While harvesting and further processing cells in a hypoxic environment within the clinic is generally unfeasible, even given the observed advantages, the application of CSA may represent an easy and attractive alternative. Indeed the authors note that CSA is already used in the clinic as an immunosuppressant and so may rapidly adapted into bone marrow harvesting techniques. Additionally, this paper also suggests that studies using other types of stem cells for transplantation may need to consider the effects of EPHOSS and oxygen concentration while preparing their cells in each model system. 
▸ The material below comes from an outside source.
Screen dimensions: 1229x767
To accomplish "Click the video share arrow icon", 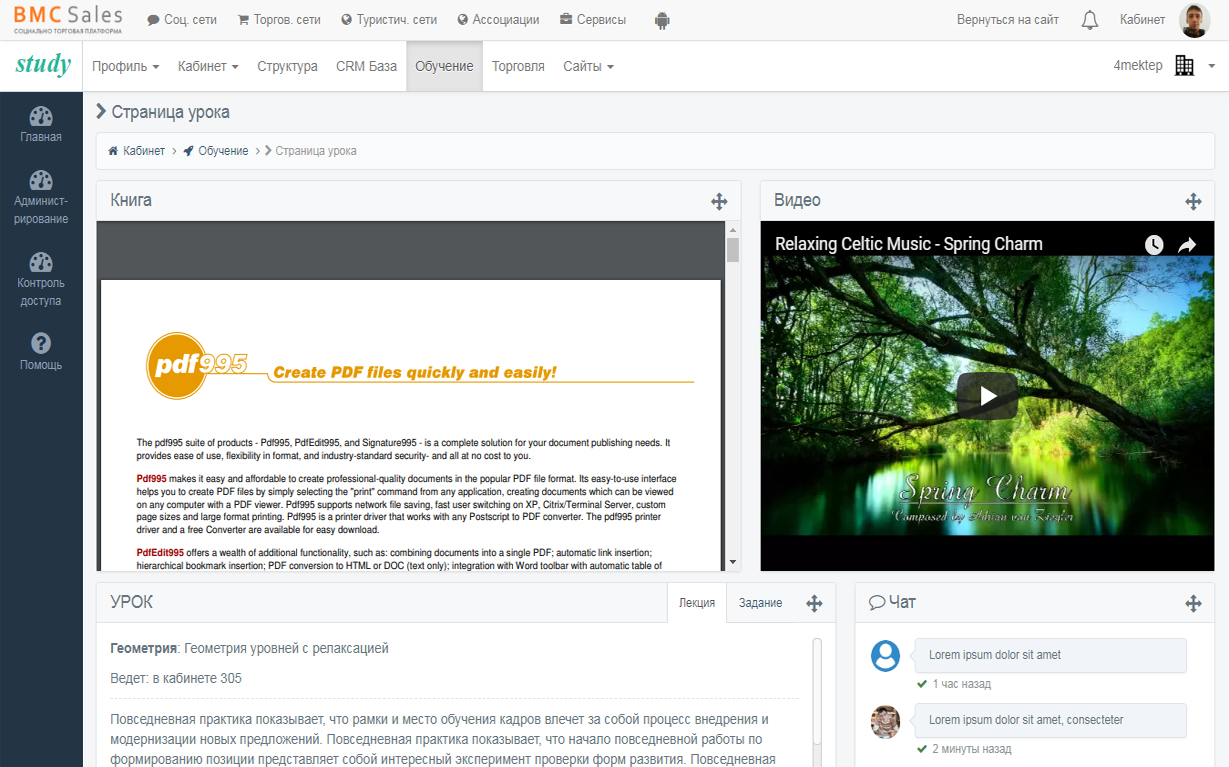I will click(1187, 245).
  1. Ballen KK, Gluckman E, and Broxmeyer HE Umbilical cord blood transplantation: the first 25 years and beyond. Blood 2013;122:491-498.
  2. Mantel CR, O'Leary HA, Chitteti BR, et al. Enhancing Hematopoietic Stem Cell Transplantation Efficacy by Mitigating Oxygen Shock. Cell 2015;161:1553-1565.
  3. Halestrap AP and Davidson AM Inhibition of Ca2(+)-induced large-amplitude swelling of liver and heart mitochondria by cyclosporin is probably caused by the inhibitor binding to mitochondrial-matrix peptidyl-prolyl cis-trans isomerase and preventing it interacting with the adenine nucleotide translocase. The Biochemical journal 1990;268:153-160.
  4. Vaseva AV, Marchenko ND, Ji K, et al. p53 opens the mitochondrial permeability transition pore to trigger necrosis. Cell 2012;149:1536-1548.


I would like to ask where, how and in what dose Cyclosporin A was used. Intravenous to the host?

"CSA harvests (50 mg/ml) were used for BM collection and also injected intraperitoneally at 100 mg into mice 18–24 hr before BM harvest" - See the full text for all the information on the experiments -

I would like to know the link between mir210 and Hif-1a with p53-CypD-MPTP axis in your experiments. I also want to know that your main data or supplement did not include any experiments in which you have harvested & processed cells under hypoxia from cypD gene knockout mice. Isn't it worth to check?

Perhaps the original paper will be able to help you out with your question? If not, I'm sure that if you contact the authors, they may be able to help you!